I always remember that incident when seemingly learned people say things like: As everybody knows ... xyz ,
or it is commonly accepted that ...
and then they look at you as if you were a numptie for admitting you had never known that until then.

So I was thinking the same thing again this morning while reading Micheal Gorman's book Cruciformity: Paul's Narrative Spirituality of the Cross. The paragraph (on p7) reads:

... what a biblical text says about faith, lover and hope, (in that order) corresponds to an ancient Christian way of reading the Scriptures that flourished in the Middle Ages (from Augustine to Luther) and is enjoying something of a renaissance in the present.
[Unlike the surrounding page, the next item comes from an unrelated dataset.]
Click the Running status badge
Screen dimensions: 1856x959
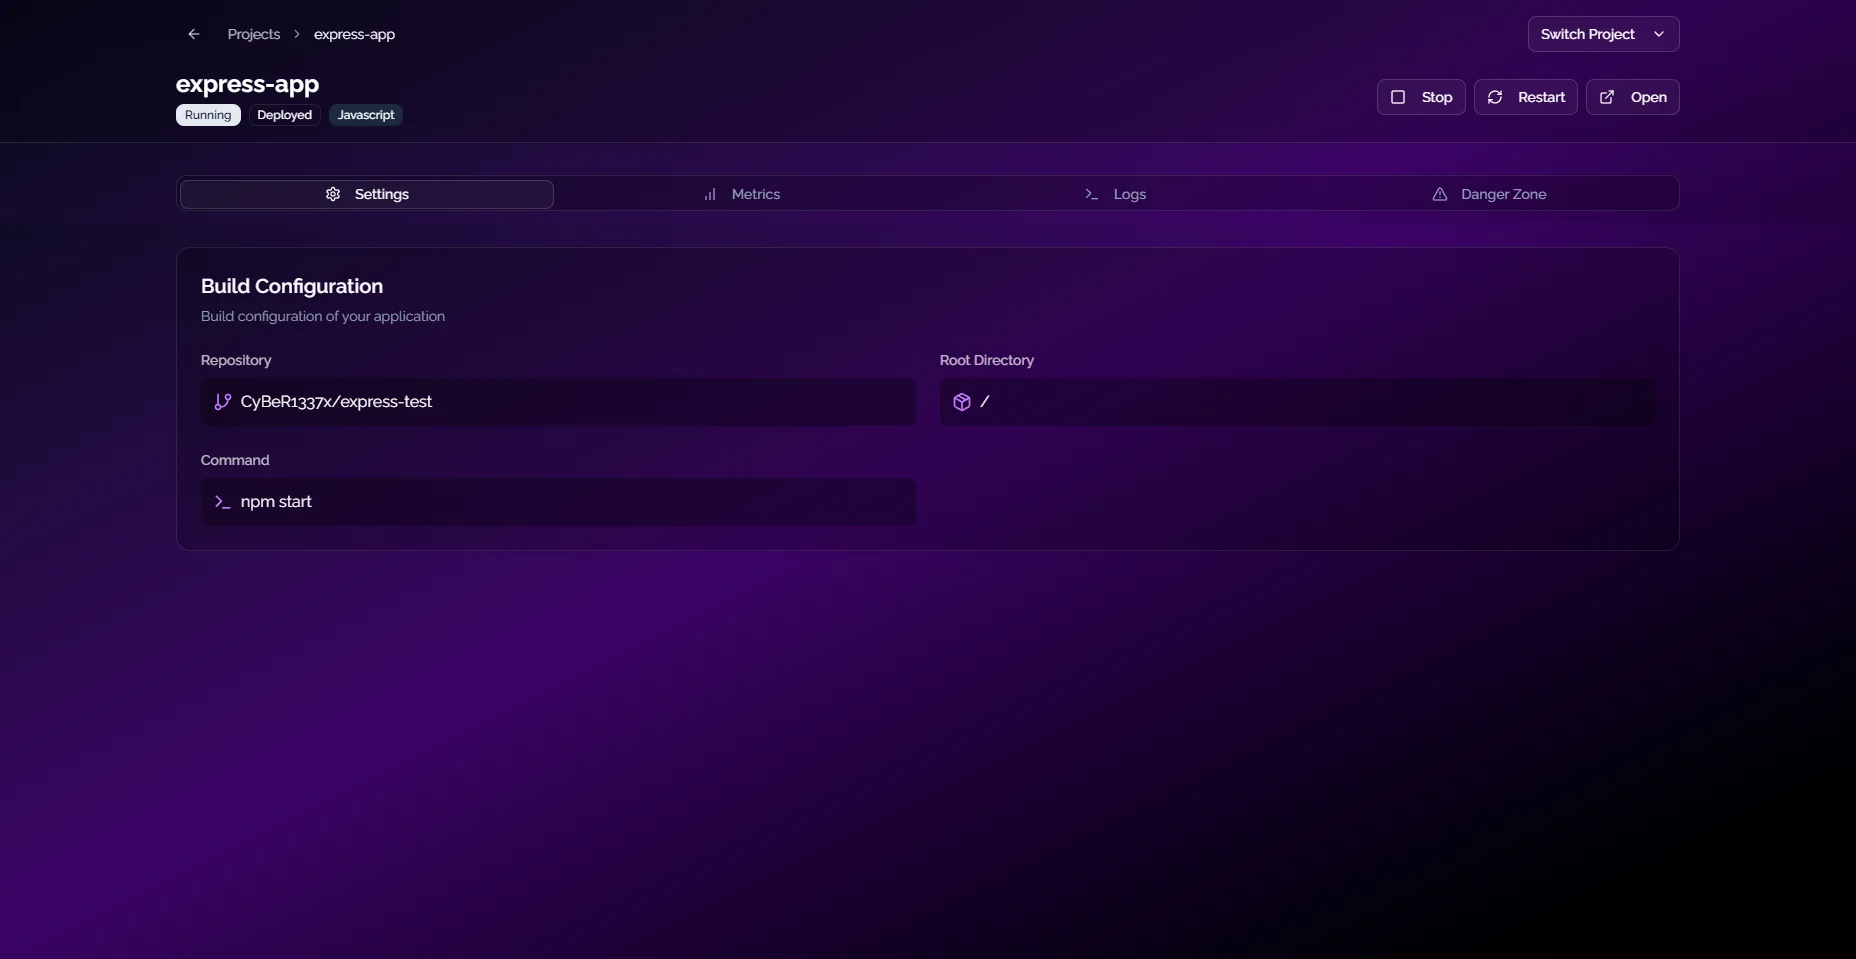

I hadn't even heard of the renaissance never mind the original methodology ... or at least I had, but those who told me always made it sound more complicated that it might have been. The gist of this ancient way of reading the bible (for those of you who didn't know it) is simple, Mr Gorman again:

It asks not merely what a text says but also what it enjoins us to believe (faith), to do , (Love) and to anticipate (Hope).

What a wonderfully simple paradigm for engaged bible study. What does this tells us we are to beleive, to do and to expect.

(incidentally I did already know the footnoted parallel technical terms of what was going on, allegorical, tropological and anagogical, but no one had ever put it as simply as being centred on Faith Love and Hope.) This isn't what Mr Gorman's book is about and its already stimulating the little grey cells on other matters, but I liked this and will no doubt use it soon.